Once you have decided EMI is right for your company, the work shifts from the why to the how. This article is part of the Attracting Talent: A Guide to EMI Options and Employee Incentives series and sets out a realistic timeline for getting a scheme from a board decision to a notified grant, with the steps that founders most often underestimate flagged along the way.
It assumes you already accept the case made in Why EMI Options Are the Gold Standard for Startup Hiring, and it leans on the detail in How to Value Your Startup for HMRC Share Option Purposes for the valuation stage, which sits at the heart of the timeline. The aim here is to show how the pieces fit together and how long each one really takes.
How long the whole process takes
For a typical startup setting up its first scheme, allow four to eight weeks from decision to first grant. Most of that time is spent on two things: drafting the scheme documents and agreeing the share valuation with HMRC. Once the scheme exists and a valuation is in place, subsequent grants are far quicker, often a week or two each, because the framework is already built.
The single most common cause of delay is starting the valuation too late. Because the agreed valuation usually has a limited window of validity, founders sometimes leave it until a candidate is ready to sign, then lose time waiting for HMRC. Starting the valuation early in the process removes that bottleneck.

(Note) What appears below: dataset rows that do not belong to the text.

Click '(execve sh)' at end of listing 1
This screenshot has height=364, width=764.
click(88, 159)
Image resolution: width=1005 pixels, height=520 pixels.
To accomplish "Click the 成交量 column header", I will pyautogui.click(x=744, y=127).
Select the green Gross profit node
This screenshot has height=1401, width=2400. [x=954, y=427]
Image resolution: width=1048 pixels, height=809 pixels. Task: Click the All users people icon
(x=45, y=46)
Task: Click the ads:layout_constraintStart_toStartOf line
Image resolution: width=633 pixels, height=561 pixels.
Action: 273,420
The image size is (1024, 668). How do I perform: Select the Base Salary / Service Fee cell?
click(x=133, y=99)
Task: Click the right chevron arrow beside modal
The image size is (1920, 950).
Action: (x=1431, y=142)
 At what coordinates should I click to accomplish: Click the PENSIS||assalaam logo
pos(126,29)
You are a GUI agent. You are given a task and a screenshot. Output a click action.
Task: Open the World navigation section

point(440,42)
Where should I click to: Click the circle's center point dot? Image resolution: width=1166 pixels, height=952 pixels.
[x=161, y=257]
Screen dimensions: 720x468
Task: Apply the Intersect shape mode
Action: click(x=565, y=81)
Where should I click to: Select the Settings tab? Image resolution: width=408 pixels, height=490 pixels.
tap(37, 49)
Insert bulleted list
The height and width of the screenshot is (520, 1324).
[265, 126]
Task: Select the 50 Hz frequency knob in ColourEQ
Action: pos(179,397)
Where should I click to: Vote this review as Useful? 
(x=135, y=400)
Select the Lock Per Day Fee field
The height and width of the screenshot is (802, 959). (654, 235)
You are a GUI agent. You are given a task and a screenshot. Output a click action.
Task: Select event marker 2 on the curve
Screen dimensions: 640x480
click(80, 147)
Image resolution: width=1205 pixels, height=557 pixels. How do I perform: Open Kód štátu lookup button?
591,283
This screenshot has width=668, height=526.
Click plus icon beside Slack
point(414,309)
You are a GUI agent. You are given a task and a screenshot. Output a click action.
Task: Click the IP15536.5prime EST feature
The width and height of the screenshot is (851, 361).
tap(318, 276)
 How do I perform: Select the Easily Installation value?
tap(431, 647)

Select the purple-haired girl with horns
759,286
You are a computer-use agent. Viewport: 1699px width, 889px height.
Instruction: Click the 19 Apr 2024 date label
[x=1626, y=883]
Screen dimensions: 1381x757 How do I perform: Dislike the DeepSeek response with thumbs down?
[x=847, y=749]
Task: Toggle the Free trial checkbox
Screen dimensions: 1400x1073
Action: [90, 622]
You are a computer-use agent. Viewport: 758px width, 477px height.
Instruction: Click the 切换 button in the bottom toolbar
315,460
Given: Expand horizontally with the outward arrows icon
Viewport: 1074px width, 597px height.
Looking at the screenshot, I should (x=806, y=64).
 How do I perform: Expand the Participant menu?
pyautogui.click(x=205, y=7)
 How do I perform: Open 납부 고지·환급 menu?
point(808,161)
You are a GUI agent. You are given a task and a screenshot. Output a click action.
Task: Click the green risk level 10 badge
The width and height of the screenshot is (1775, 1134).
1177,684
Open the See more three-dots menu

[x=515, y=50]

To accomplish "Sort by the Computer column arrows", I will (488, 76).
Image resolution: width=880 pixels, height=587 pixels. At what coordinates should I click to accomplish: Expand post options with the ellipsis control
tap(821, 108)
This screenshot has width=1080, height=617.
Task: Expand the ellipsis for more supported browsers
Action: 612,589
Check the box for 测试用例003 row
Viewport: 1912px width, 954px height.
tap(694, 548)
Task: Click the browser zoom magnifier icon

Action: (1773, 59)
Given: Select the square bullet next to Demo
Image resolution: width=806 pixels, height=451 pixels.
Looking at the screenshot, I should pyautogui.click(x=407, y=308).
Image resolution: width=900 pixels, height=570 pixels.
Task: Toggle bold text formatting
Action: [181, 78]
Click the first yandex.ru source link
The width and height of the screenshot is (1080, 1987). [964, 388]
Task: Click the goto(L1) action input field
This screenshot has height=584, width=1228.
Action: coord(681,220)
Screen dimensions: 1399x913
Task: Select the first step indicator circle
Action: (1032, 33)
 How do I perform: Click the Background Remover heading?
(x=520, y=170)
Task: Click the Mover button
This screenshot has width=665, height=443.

Stage one: confirm eligibility
Before spending money on documents, confirm the company and the intended recipients qualify. Check the gross-assets limit of £120 million, the fewer-than-500-employees test, the qualifying-trade condition, and independence. For each recipient, confirm the working-time requirement of at least 25 hours a week or 75 per cent of their working time, and that they do not already hold more than 30 per cent of the company.
This stage is quick when the answers are obvious but worth documenting, because the conditions are tested at the date of each grant, not just at scheme setup. A short eligibility note kept on file is useful evidence if the position is ever questioned.
Stage two: design the scheme
Scheme design is where the commercial decisions are made. You decide the size of the option pool, the vesting schedule, what happens on a leaver event, and the conditions under which options can be exercised. These choices shape how the scheme motivates the team, so they deserve proper thought rather than a copied template.
Setting the option pool and vesting
Most startups set aside an option pool of around 10 to 15 per cent of fully diluted equity. The market-standard vesting schedule is four years with a one-year cliff: nothing vests in the first year, 25 per cent vests on the first anniversary, and the rest vests monthly over the following three years. Investors expect to see this shape, and candidates benchmark against it.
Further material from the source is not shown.